# Last of the Dragons?



## Mr. Istari (May 2, 2009)

I've been reading through the timeline of the Third Age in the appendix of my copy of LoTR (One-Volume Edition) and I noticed something that I found a little odd. I had always thought that Smaug was the last of the dragons, but what I read doesn't seem to support that thought. It tells us that:

_2570 - Baldor son of Brego enters the Forbidden Door and is lost. About this time dragons reappear in the far North and begin to afflict the Dwarves.
...
2770 - Smaug the Dragon descends on Erebor. Dale destroyed. Thr_ _ór escapes with Thr_ _áin II and Thorin II.
...
2941 - ... Bard of Esgaroth slays Smaug. ..._

I don't recall reading anything of the deaths of the dragons in 'the far North' after their mention in the timeline, yet I do remember thinking that Smaug was the last of the dragons. Is there something I missed or were my conclusions of Smaug just ill-informed? Possibly someone here with more knowlegde than I (that would be pretty much anyone ) could tell me what happened to those dragons in the north?


----------



## chrysophalax (May 2, 2009)

Dragons being the sly, secretive, highly intelligent creatures that they are, after hearing of Smaug's demise, surely made themselves scarce. That is to say, even more scarce than before! 

There are probably a few of the critters still stalking the Withered Heath to this day, I have no doubt!


----------



## Elthir (May 2, 2009)

In letter 144 JRRT responded: 
'Some stray answers. _Dragons_. They had not stopped; since they were active in far later times, close to our own. Have I said anything to suggest the final ending of dragons? If so it should be altered. The only passage I can think of is Vol. I p. 70: _'there is not now any dragon left on earth in which the old fire is hot enough'._ But that implies, I think, that there are still dragons, if not of full primeval stature....'

So Smaug was not to be the last, in any case.​


----------



## Mr. Istari (May 3, 2009)

Ah! Answers we have! Thank you both for your input. It looks like I was a bit uninformed on the subject. I shall be on the lookout for lurking dragons from here on out. 

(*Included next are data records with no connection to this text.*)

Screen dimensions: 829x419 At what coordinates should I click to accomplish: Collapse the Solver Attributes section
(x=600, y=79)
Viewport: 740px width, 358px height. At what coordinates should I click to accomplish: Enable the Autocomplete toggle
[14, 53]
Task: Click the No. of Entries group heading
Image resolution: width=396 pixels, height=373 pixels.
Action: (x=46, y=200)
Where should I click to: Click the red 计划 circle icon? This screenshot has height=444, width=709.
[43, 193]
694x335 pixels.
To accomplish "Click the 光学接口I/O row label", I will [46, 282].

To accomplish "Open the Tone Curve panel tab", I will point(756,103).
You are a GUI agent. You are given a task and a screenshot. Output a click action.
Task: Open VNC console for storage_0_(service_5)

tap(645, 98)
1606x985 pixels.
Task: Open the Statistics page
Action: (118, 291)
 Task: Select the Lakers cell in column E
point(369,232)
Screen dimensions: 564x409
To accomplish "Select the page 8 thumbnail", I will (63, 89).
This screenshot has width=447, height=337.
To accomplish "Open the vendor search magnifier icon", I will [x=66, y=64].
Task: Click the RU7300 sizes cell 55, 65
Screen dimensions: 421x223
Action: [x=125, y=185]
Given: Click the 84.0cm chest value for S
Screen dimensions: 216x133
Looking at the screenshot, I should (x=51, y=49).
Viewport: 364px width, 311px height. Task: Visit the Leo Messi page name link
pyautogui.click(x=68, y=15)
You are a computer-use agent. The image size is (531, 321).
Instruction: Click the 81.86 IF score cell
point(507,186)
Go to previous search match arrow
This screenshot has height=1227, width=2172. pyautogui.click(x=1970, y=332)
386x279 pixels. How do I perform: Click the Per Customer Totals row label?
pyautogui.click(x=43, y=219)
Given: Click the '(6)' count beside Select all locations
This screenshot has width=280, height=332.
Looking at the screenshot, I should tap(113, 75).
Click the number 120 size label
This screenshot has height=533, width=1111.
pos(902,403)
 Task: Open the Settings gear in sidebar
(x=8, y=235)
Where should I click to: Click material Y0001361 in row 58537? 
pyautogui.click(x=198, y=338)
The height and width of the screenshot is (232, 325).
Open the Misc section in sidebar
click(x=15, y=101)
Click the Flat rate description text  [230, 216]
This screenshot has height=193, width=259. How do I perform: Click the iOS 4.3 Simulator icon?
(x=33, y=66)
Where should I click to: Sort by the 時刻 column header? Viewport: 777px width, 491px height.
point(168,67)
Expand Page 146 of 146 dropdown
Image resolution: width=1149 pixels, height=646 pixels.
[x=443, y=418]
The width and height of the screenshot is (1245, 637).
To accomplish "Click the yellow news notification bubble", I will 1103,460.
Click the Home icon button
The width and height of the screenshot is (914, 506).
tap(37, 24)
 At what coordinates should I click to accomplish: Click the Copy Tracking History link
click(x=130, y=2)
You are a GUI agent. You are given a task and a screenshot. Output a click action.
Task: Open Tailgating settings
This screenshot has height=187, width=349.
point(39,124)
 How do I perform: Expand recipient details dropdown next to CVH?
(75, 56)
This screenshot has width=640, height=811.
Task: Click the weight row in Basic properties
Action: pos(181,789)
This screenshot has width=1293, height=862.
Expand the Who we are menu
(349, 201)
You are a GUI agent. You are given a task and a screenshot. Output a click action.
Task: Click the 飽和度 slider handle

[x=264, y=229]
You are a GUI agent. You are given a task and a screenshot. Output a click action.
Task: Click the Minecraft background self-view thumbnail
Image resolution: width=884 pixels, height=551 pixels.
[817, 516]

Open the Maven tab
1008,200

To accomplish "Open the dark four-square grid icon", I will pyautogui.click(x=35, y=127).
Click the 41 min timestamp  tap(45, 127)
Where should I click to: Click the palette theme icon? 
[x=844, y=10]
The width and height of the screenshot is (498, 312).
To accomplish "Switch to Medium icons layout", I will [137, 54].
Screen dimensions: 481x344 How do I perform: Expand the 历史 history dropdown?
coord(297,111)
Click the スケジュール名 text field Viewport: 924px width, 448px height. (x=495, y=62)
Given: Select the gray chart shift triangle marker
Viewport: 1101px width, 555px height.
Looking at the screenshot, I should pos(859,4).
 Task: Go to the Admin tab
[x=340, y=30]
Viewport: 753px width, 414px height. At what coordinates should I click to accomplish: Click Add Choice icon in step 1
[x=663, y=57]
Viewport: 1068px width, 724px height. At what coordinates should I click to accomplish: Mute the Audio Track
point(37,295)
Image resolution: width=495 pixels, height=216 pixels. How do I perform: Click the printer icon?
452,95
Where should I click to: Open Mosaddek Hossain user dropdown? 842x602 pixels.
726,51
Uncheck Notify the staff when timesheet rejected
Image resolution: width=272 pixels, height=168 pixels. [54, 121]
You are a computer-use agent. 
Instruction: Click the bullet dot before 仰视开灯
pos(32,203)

I'll have to pick up a copy of Tolkien's letters sometime soon. They seem to be a good source of information on all things Tolkien.


----------



## Bucky (May 16, 2009)

Besides that Letter, Gandalf tells Frodo in 'The Shadow of the Past' that "there is not any dragon left on earth in which the old fire is hot enough (to destroy the Ring of Power)."

Also, Gandalf makes the remark in Minas Tirith about "dragon fire in Eriador" if Kings Bard & Dain had not defeated Sauron's Northern Armies in Dale......

It's in 'Durin's Folk' in Appendix A I believe.


----------